A sense of community
Brent Adams, an organizer of the nearby Footbridge Services, said he has worked to facilitate a sense of community at the camp, lobbying for regular city trash pickup service, distributing tents and trash bags to occupants.
Adams also has been leveraging his free storage and other service programs to extract “community agreements” from participants, wherever they call home. In particular, he has focused his efforts on encouraging those staying within quick walking distance of his Felker Street facility to follow basic rules of courtesy and trash cleanup.
However, as city authorities began planning for the evacuation last month, Adams said hoped not to lose the benefits of what he had seen grow up.
“We also began encouraging other community values to reduce theft and violence in the area, Adams wrote in a recent Facebook post about the pending move-out. “It’s been so successful that this camp has grown and self-informed new people in the camp.”
“Now, because of expected river water rise, this region is being closed. Where will people move to? How will they get there and how will they behave once they re-camp? These are things we’ve been working with them about,” Adams continued.
On a mid-November tour of the camp with a small group, Adams said he recognized the camp’s susceptibility to rising river water. Some people would not easily relocate, while others had left already, he said.
Moving to Pogonip
“The problem is, most of these people will probably be going to the Pogonip. These people are local Santa Cruz, for the most part. They grew up here. It’s not your downtown variety of homeless people who are sleeping in doorways – they know the area very well, they’ve been to the Pogonip before,” Adams said. “So there’s fire hazard now, so they can’t go there now and we have to wait for the moisture to occur. So there’s this gap, right?”
Clark told community members at the recent town hall meeting that an “uncomfortable truth” of public safety is that officers, too, have safety limitations.

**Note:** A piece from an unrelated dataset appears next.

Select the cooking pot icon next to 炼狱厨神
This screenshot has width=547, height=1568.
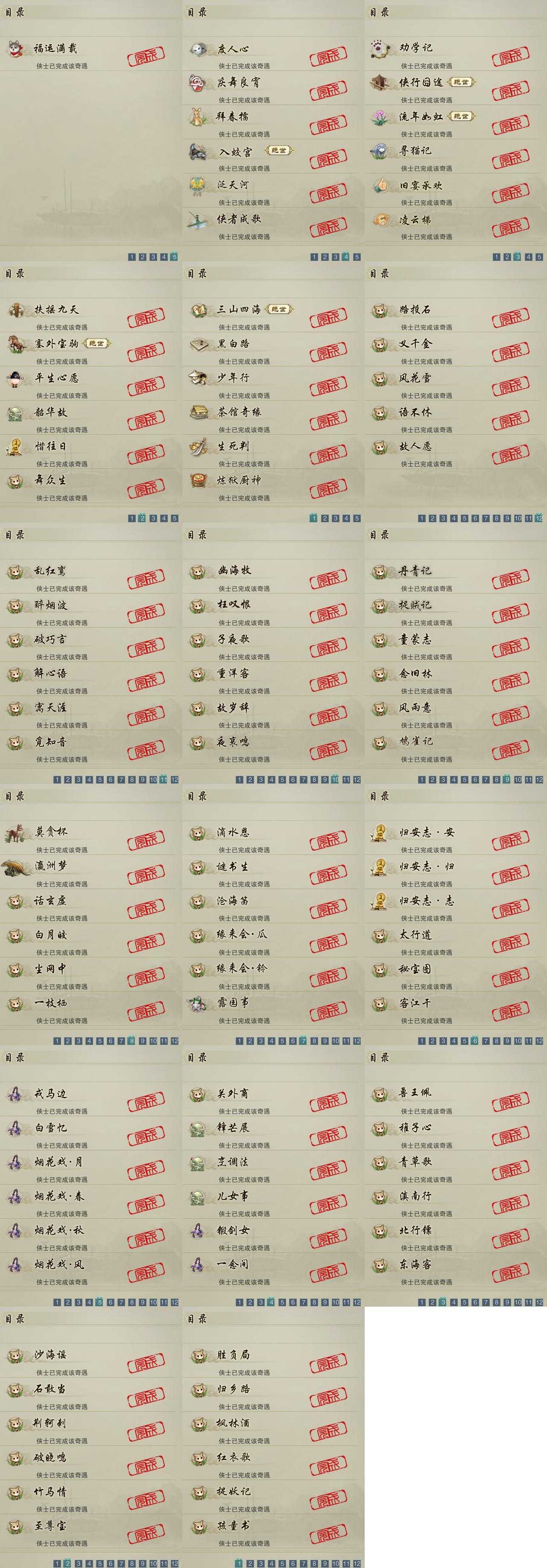point(199,481)
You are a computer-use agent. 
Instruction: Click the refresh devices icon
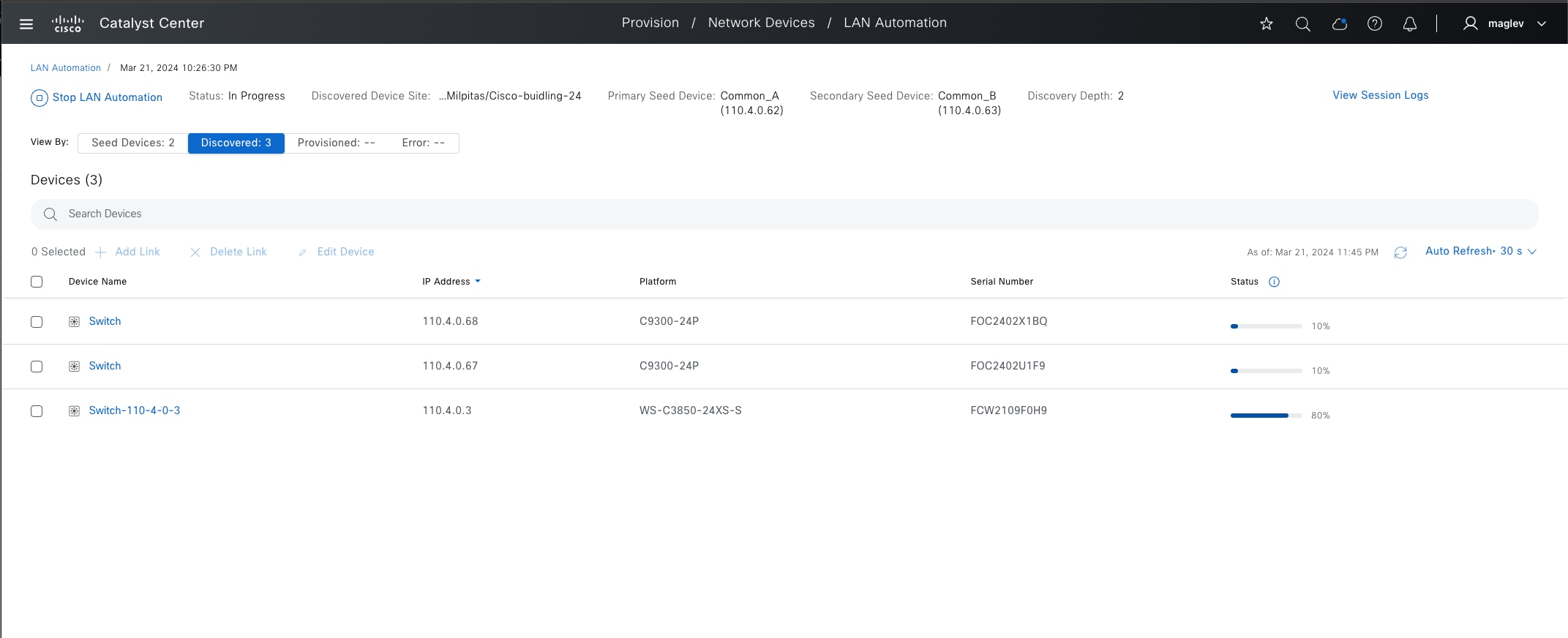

“If people choose not to evacuate, it really can be extremely difficult for us to get in there to rescue you until the situation calms down,” Clark said. “If a debris flow were to happen and we did have to rescue people, it could be some time before we’re able to get you. That’s why heeding those warnings and leaving the area is just super important. Our ability or EMS or ambulance, their ability to get to you if you were to have a problem is going to be extremely limited until it’s safe for us to be able to get in there and do that.”